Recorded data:
- - -
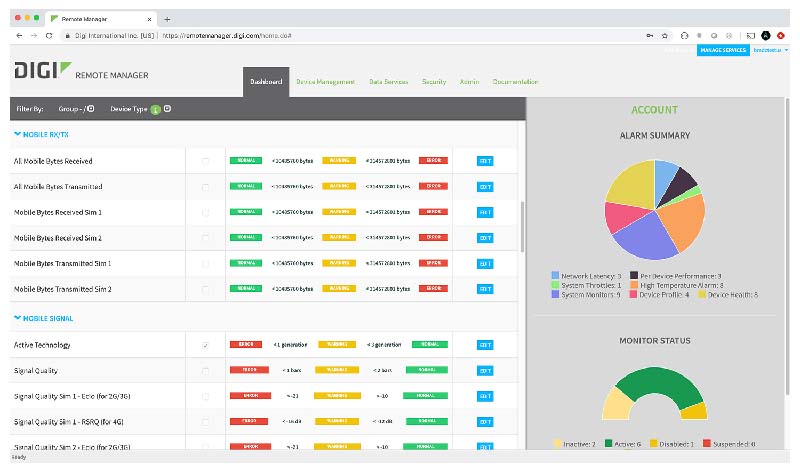Enable the All Mobile Bytes Received checkbox
The image size is (800, 472).
(205, 160)
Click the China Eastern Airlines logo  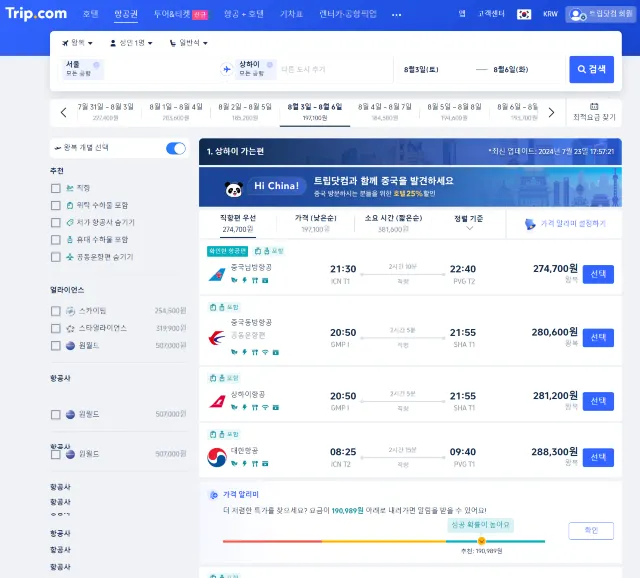point(216,336)
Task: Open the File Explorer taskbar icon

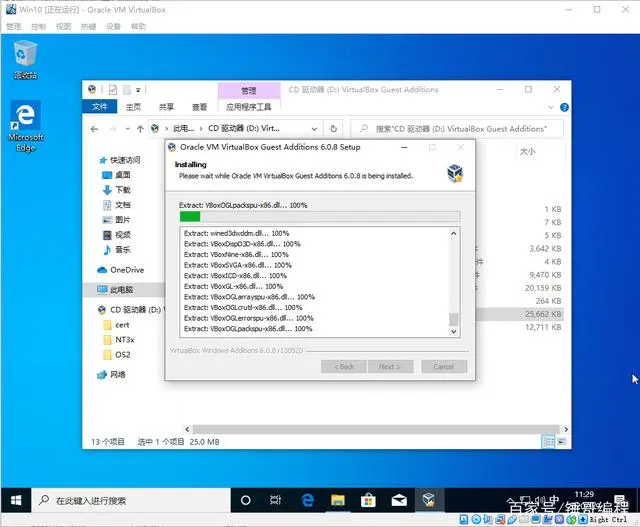Action: (x=338, y=500)
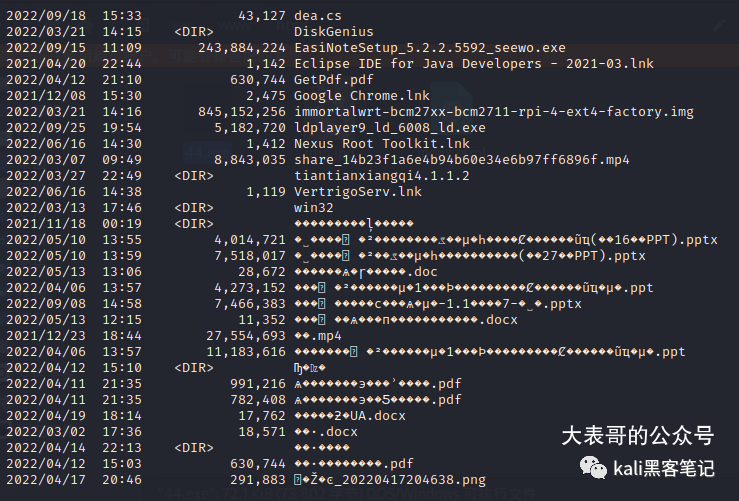Screen dimensions: 739x501
Task: Click the win32 directory name
Action: [x=314, y=208]
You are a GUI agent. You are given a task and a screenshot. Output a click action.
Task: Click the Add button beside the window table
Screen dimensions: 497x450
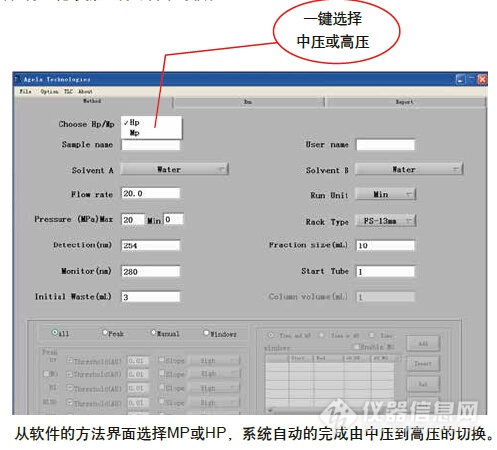[423, 343]
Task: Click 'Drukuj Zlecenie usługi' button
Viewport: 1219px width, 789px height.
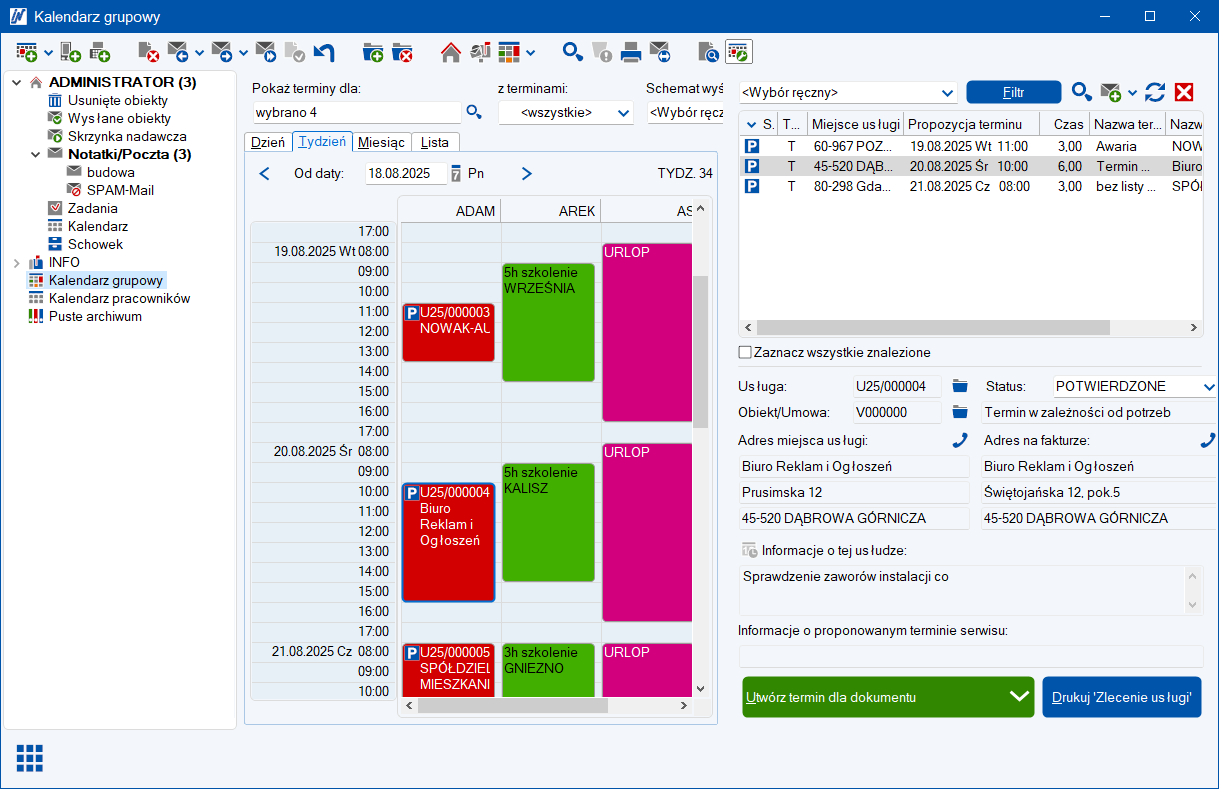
- - -
## Your objective:
Locate "Task: Open the File Explorer taskbar icon" in the entries above. Copy, exactly and only, the lines from that line to the end, leaving out the pictures.

## Exercise output:
Task: Open the File Explorer taskbar icon

Action: (x=338, y=500)
Screen dimensions: 739x501
Task: Click the win32 directory name
Action: [x=314, y=208]
You are a GUI agent. You are given a task and a screenshot. Output a click action.
Task: Click the Add button beside the window table
Screen dimensions: 497x450
[423, 343]
Task: Click 'Drukuj Zlecenie usługi' button
Viewport: 1219px width, 789px height.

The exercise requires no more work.